# Directions
Of the material below, only the lines from the line containing "Instruction: Open the" down to the line containing "Click the Fev" belong in the answer, written out exactly.

# Input records
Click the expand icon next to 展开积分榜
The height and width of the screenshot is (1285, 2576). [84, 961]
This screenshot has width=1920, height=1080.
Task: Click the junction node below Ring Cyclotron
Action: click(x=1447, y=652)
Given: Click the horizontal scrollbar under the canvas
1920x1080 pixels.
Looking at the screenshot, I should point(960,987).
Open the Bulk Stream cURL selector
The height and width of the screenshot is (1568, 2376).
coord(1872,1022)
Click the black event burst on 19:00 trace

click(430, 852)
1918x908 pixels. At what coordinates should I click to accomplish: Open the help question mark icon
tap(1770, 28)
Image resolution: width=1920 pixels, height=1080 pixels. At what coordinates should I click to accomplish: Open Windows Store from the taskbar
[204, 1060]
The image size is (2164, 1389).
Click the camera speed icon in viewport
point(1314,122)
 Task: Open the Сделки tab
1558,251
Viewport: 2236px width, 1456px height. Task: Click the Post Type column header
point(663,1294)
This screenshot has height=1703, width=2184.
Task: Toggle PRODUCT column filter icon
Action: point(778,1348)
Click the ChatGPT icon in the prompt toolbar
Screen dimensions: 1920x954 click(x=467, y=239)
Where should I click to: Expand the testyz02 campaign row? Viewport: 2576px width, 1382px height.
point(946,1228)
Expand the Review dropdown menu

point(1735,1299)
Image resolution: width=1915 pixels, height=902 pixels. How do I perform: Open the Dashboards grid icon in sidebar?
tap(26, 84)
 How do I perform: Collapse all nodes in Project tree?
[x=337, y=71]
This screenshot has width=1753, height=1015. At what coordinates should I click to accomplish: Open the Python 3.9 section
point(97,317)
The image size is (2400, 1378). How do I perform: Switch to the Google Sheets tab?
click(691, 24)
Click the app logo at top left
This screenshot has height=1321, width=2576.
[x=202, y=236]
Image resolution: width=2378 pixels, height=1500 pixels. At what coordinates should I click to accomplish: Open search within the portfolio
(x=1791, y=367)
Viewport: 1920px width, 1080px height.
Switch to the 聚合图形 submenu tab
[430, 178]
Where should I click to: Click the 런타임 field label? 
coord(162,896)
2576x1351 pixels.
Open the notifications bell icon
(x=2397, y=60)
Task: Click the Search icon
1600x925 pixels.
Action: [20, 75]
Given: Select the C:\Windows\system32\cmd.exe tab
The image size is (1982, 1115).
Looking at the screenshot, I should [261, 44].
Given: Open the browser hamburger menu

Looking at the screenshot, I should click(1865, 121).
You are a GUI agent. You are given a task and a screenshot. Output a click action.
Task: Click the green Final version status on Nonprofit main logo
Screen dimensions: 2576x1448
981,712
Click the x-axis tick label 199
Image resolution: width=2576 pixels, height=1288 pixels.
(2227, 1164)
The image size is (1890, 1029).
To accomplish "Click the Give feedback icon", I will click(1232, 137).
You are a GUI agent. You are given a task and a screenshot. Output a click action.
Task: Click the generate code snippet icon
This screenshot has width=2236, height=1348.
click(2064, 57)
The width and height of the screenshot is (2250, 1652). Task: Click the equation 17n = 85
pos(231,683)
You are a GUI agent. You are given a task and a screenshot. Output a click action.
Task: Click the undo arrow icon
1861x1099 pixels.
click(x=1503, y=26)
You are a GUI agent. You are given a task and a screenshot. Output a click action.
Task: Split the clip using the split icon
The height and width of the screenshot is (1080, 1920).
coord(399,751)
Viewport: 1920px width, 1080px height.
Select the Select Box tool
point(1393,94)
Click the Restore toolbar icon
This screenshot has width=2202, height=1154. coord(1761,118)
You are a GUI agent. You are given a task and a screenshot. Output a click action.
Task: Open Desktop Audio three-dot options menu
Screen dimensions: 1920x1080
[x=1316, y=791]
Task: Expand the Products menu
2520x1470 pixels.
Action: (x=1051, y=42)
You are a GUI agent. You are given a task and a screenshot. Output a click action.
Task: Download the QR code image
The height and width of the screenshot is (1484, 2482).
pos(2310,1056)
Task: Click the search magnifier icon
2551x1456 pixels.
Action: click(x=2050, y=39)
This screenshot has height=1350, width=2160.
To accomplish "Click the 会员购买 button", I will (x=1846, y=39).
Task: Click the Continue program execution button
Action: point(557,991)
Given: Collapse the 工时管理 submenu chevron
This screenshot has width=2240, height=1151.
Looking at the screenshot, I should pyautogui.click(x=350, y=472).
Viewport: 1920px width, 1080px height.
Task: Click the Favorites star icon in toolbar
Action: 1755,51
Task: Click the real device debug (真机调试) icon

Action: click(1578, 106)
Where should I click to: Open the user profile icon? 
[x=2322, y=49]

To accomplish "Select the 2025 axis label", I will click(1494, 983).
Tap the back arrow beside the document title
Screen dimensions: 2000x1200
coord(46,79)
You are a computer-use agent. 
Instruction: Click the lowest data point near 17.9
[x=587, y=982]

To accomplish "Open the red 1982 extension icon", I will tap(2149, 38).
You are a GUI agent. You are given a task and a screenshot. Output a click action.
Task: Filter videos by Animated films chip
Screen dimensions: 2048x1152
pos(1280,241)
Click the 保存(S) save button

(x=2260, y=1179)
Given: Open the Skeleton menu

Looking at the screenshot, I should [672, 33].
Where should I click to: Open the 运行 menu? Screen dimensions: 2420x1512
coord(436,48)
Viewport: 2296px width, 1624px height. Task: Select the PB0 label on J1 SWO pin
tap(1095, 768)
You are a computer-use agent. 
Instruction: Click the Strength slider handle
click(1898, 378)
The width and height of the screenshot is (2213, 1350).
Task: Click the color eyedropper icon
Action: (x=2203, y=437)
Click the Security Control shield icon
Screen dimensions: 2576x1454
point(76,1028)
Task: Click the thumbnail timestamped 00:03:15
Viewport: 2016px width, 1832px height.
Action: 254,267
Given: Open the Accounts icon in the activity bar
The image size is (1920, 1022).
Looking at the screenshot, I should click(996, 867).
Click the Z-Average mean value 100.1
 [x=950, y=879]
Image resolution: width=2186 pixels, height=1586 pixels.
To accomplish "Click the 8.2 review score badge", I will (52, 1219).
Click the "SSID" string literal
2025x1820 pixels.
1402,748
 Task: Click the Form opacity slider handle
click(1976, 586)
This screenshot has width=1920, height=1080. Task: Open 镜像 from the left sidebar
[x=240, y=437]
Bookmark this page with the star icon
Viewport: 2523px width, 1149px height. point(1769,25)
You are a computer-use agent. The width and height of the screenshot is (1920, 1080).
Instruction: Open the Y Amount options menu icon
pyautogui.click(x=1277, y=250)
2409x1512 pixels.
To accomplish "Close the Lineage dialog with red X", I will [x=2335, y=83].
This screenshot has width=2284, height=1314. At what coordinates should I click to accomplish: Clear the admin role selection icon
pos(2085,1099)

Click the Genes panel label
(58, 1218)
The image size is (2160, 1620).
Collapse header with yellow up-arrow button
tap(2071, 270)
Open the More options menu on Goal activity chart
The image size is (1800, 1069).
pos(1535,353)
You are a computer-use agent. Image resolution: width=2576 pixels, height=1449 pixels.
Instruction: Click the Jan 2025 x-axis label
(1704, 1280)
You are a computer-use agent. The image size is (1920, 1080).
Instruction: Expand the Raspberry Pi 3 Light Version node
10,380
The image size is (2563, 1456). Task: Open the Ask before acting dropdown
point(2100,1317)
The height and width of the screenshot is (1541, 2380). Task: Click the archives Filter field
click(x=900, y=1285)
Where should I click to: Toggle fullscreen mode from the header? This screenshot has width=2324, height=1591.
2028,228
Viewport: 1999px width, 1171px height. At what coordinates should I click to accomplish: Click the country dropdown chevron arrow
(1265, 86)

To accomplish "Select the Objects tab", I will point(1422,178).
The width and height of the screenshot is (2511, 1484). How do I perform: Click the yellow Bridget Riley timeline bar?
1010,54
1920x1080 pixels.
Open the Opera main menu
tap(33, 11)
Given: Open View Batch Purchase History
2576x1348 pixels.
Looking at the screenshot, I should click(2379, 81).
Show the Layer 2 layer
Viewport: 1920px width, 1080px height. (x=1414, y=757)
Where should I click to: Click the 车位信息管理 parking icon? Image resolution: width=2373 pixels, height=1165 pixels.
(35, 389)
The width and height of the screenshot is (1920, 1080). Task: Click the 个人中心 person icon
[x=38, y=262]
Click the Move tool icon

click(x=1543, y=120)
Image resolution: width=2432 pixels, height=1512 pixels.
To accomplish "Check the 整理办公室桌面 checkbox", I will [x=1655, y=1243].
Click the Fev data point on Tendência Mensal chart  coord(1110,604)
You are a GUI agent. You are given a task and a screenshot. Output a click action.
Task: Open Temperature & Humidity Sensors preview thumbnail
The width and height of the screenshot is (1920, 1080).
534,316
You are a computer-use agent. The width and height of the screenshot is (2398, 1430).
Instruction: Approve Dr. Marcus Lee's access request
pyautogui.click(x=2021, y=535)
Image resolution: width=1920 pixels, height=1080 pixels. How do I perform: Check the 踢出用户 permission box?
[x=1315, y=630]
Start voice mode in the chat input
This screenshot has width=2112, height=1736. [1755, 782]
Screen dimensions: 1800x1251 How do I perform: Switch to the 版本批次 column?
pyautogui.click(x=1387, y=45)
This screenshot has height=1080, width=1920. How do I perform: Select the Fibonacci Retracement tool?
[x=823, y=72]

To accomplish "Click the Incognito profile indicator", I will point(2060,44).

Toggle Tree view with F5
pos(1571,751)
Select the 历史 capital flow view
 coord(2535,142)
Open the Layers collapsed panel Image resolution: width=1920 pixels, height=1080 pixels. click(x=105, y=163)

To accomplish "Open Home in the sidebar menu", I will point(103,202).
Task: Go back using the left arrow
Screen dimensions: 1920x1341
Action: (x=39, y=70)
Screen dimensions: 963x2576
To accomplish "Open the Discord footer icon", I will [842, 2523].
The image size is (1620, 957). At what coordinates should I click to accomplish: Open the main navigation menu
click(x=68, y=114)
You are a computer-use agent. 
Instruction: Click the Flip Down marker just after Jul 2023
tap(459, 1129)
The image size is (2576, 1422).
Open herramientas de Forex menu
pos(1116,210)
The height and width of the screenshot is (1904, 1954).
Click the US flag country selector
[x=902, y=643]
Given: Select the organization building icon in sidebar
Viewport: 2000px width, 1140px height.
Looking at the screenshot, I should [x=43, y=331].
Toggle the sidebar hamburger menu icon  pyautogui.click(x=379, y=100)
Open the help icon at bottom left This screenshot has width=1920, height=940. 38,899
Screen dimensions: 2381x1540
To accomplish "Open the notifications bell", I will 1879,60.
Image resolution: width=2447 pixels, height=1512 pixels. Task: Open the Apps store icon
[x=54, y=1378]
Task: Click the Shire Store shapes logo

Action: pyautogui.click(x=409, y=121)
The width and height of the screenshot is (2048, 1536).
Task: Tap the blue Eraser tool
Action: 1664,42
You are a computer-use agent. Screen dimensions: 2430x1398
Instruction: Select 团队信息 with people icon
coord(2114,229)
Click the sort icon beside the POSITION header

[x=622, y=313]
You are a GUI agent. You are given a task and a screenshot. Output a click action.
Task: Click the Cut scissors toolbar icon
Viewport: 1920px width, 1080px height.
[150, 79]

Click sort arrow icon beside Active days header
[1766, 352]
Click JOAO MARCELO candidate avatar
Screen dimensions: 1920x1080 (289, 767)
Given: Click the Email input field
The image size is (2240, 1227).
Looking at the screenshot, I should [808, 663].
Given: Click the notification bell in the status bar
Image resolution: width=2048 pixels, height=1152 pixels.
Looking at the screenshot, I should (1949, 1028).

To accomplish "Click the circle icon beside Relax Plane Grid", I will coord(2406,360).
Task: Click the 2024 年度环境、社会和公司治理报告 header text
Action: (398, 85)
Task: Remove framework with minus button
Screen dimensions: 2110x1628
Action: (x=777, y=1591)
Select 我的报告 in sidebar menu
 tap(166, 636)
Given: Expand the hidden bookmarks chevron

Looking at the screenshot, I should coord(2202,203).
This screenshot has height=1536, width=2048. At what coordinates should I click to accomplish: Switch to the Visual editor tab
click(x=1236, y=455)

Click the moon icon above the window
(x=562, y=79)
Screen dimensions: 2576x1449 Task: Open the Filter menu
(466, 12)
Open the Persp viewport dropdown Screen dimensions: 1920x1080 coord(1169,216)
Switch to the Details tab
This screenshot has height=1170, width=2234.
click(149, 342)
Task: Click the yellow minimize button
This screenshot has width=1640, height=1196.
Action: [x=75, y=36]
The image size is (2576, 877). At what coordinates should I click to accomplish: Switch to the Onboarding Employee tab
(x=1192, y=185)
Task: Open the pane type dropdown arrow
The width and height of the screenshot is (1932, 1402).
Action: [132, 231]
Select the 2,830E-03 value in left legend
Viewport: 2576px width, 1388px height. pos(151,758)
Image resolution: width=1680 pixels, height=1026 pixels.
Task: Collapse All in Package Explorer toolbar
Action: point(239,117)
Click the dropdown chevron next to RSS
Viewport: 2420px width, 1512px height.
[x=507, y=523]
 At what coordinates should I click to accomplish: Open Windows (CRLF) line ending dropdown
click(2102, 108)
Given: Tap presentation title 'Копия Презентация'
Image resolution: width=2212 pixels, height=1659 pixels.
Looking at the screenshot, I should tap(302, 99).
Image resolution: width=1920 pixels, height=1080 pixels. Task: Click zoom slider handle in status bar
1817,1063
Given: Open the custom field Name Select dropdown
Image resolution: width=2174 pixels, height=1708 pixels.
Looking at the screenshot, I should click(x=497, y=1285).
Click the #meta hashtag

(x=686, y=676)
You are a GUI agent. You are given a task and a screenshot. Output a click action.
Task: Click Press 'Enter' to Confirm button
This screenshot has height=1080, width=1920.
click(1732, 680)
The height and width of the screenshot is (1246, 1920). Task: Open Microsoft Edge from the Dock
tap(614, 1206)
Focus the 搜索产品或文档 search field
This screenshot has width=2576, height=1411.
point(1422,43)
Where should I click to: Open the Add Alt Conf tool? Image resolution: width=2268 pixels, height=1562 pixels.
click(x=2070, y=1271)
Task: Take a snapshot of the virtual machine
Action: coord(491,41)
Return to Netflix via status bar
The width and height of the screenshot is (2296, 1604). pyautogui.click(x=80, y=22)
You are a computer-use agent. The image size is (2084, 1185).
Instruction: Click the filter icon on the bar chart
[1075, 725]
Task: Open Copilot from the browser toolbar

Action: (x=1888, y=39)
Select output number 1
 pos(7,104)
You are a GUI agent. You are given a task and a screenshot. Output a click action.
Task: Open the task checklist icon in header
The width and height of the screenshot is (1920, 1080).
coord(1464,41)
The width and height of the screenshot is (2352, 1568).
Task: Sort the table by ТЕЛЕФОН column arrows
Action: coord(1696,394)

# Result of the task
Instruction: Open the Y Amount options menu icon
pyautogui.click(x=1277, y=250)
2409x1512 pixels.
To accomplish "Close the Lineage dialog with red X", I will [x=2335, y=83].
This screenshot has width=2284, height=1314. At what coordinates should I click to accomplish: Clear the admin role selection icon
pos(2085,1099)

Click the Genes panel label
(58, 1218)
The image size is (2160, 1620).
Collapse header with yellow up-arrow button
tap(2071, 270)
Open the More options menu on Goal activity chart
The image size is (1800, 1069).
pos(1535,353)
You are a computer-use agent. Image resolution: width=2576 pixels, height=1449 pixels.
Instruction: Click the Jan 2025 x-axis label
(1704, 1280)
You are a computer-use agent. The image size is (1920, 1080).
Instruction: Expand the Raspberry Pi 3 Light Version node
10,380
The image size is (2563, 1456). Task: Open the Ask before acting dropdown
point(2100,1317)
The height and width of the screenshot is (1541, 2380). Task: Click the archives Filter field
click(x=900, y=1285)
Where should I click to: Toggle fullscreen mode from the header? This screenshot has width=2324, height=1591.
2028,228
Viewport: 1999px width, 1171px height. At what coordinates should I click to accomplish: Click the country dropdown chevron arrow
(1265, 86)

To accomplish "Select the Objects tab", I will point(1422,178).
The width and height of the screenshot is (2511, 1484). How do I perform: Click the yellow Bridget Riley timeline bar?
1010,54
1920x1080 pixels.
Open the Opera main menu
tap(33, 11)
Given: Open View Batch Purchase History
2576x1348 pixels.
Looking at the screenshot, I should click(2379, 81).
Show the Layer 2 layer
Viewport: 1920px width, 1080px height. (x=1414, y=757)
Where should I click to: Click the 车位信息管理 parking icon? Image resolution: width=2373 pixels, height=1165 pixels.
(35, 389)
The width and height of the screenshot is (1920, 1080). Task: Click the 个人中心 person icon
[x=38, y=262]
Click the Move tool icon

click(x=1543, y=120)
Image resolution: width=2432 pixels, height=1512 pixels.
To accomplish "Check the 整理办公室桌面 checkbox", I will [x=1655, y=1243].
Click the Fev data point on Tendência Mensal chart  coord(1110,604)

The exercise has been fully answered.